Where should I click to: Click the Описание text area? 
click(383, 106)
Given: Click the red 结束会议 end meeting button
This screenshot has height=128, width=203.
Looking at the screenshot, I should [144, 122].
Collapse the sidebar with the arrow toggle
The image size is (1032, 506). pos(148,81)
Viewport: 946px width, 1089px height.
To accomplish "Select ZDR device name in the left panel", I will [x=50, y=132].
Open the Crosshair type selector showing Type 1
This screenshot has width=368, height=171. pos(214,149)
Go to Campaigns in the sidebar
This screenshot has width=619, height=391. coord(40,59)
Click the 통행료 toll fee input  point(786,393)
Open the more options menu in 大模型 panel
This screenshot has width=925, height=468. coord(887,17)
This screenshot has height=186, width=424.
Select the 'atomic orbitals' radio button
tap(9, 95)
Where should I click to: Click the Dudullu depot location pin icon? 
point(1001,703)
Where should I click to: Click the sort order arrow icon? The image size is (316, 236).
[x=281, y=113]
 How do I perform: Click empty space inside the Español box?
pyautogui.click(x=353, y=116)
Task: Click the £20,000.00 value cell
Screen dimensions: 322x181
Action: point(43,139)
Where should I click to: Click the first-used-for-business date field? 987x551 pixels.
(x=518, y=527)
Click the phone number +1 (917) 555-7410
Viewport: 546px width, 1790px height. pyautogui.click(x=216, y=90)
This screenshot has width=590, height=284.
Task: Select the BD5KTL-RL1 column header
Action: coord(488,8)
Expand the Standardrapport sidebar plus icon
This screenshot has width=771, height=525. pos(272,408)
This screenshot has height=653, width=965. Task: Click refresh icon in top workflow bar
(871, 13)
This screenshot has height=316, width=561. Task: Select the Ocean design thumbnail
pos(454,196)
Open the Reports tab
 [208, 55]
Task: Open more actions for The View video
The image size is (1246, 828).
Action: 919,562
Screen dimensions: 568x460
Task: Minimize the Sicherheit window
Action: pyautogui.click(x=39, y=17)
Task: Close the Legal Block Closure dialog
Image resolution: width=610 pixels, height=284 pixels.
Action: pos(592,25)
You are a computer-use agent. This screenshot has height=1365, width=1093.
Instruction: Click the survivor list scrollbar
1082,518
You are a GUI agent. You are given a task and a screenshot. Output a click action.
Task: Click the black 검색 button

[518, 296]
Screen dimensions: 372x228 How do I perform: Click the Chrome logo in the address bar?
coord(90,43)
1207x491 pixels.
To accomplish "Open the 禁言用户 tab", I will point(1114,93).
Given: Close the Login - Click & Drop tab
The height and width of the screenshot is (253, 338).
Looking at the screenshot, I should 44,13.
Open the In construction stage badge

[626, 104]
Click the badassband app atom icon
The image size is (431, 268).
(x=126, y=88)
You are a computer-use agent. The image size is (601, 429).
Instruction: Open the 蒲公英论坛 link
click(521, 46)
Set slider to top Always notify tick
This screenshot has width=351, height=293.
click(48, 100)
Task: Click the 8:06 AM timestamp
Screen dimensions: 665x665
┄┄┄┄┄┄
=== Exercise description ===
For the listing above, print only the lines starting at the line containing "Click the phone number +1 (917) 555-7410" and ending at the line containing "Task: Close the Legal Block Closure dialog", exactly, both included.

=== Response box ===
Click the phone number +1 (917) 555-7410
Viewport: 546px width, 1790px height. pyautogui.click(x=216, y=90)
This screenshot has width=590, height=284.
Task: Select the BD5KTL-RL1 column header
Action: coord(488,8)
Expand the Standardrapport sidebar plus icon
This screenshot has width=771, height=525. pos(272,408)
This screenshot has height=653, width=965. Task: Click refresh icon in top workflow bar
(871, 13)
This screenshot has height=316, width=561. Task: Select the Ocean design thumbnail
pos(454,196)
Open the Reports tab
 [208, 55]
Task: Open more actions for The View video
The image size is (1246, 828).
Action: 919,562
Screen dimensions: 568x460
Task: Minimize the Sicherheit window
Action: pyautogui.click(x=39, y=17)
Task: Close the Legal Block Closure dialog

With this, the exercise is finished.